- _Task to carry out_
Look in the data below for the line that has "You are a GUI", then print exactly every line from there through the line that has "Given: Expand audio", leaving pictures out.
BEGIN Material to process
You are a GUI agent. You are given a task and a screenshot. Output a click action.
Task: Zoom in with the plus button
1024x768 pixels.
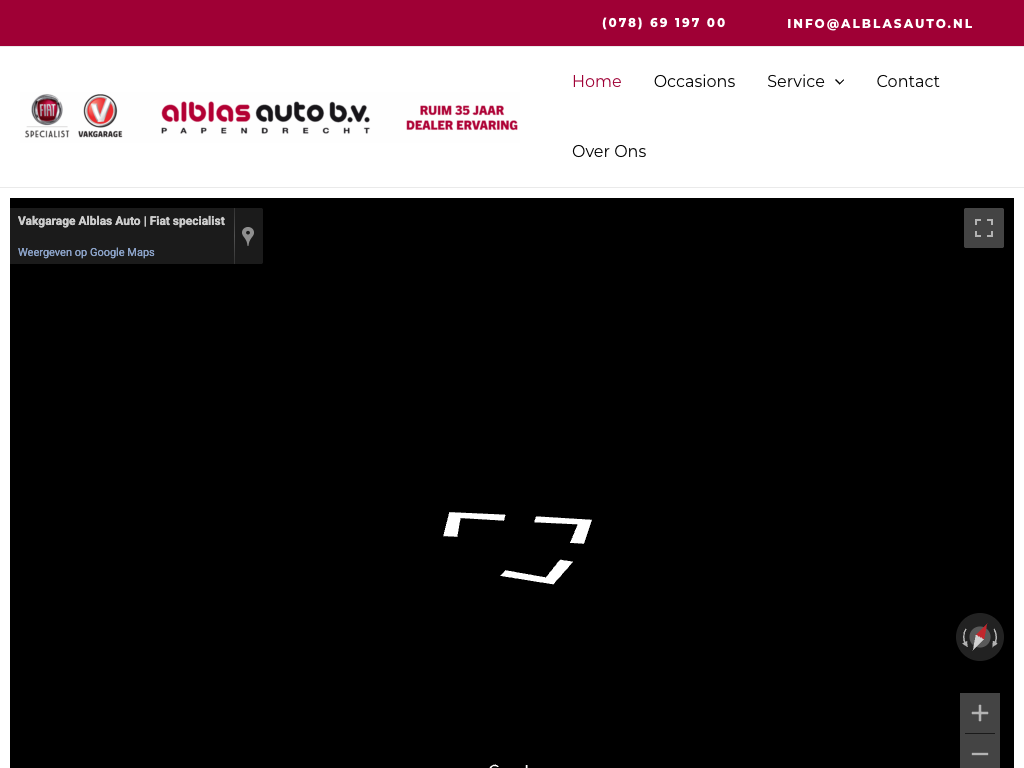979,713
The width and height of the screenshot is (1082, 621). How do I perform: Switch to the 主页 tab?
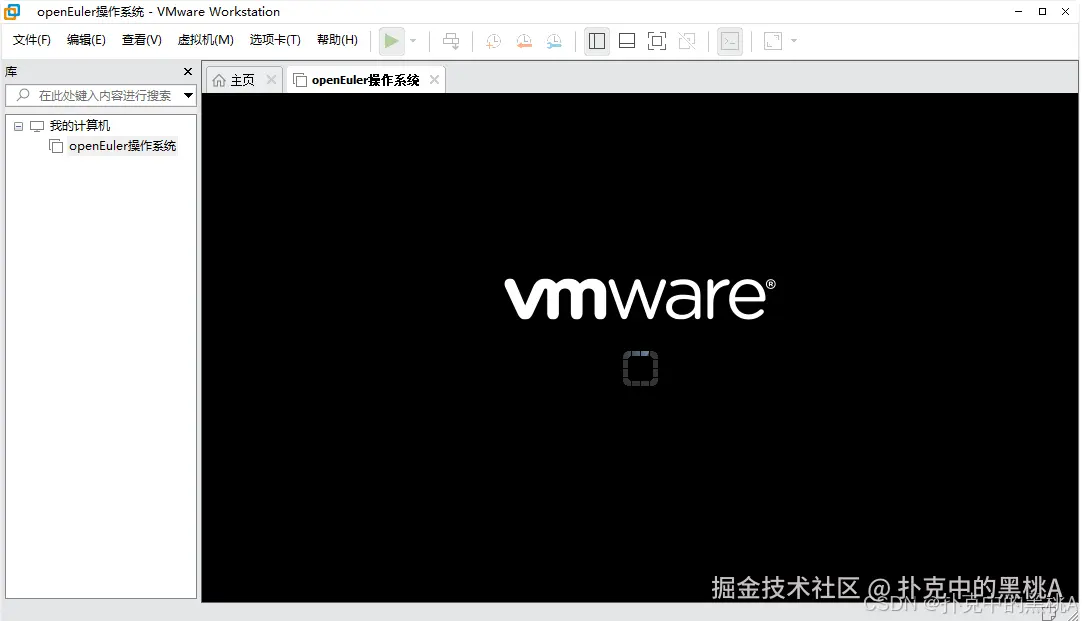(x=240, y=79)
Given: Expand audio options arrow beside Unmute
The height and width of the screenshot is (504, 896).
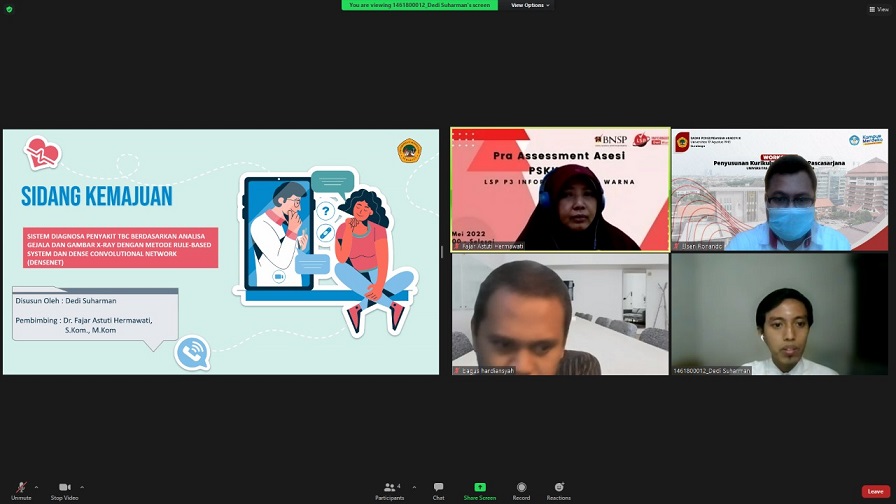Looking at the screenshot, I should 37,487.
END Material to process
BEGIN Material to process
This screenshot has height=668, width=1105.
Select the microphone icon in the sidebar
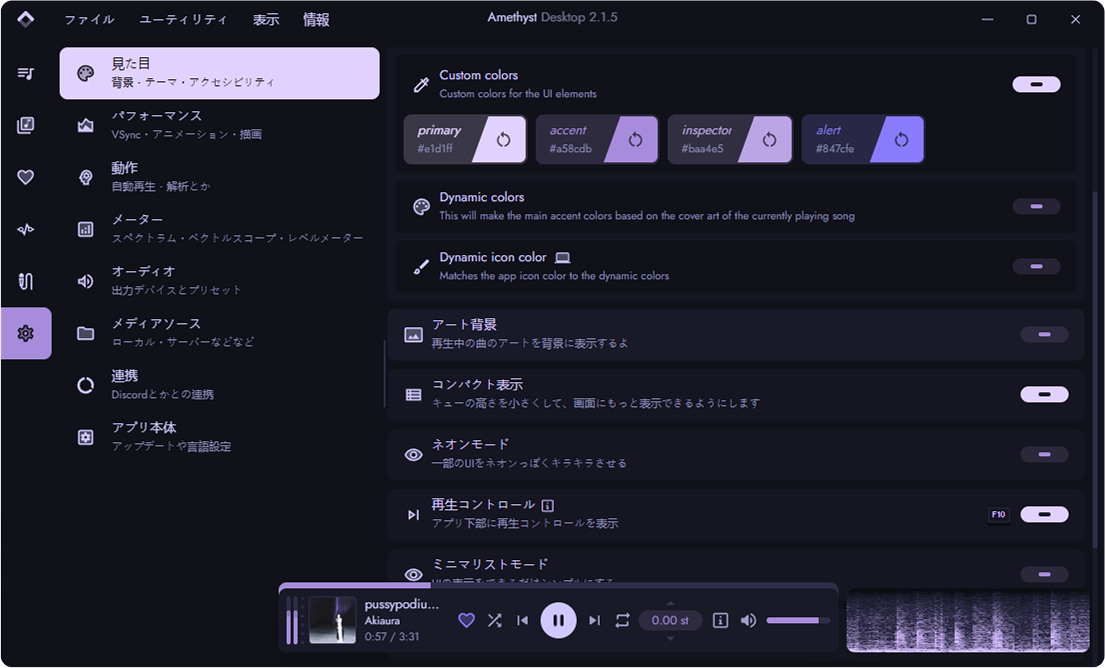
END Material to process
- _Response below_
You are a GUI agent. You are given a task and a screenshot. Output a click action.
Task: Zoom in with the plus button
1024x768 pixels.
979,713
The width and height of the screenshot is (1082, 621). How do I perform: Switch to the 主页 tab?
(x=240, y=79)
Given: Expand audio options arrow beside Unmute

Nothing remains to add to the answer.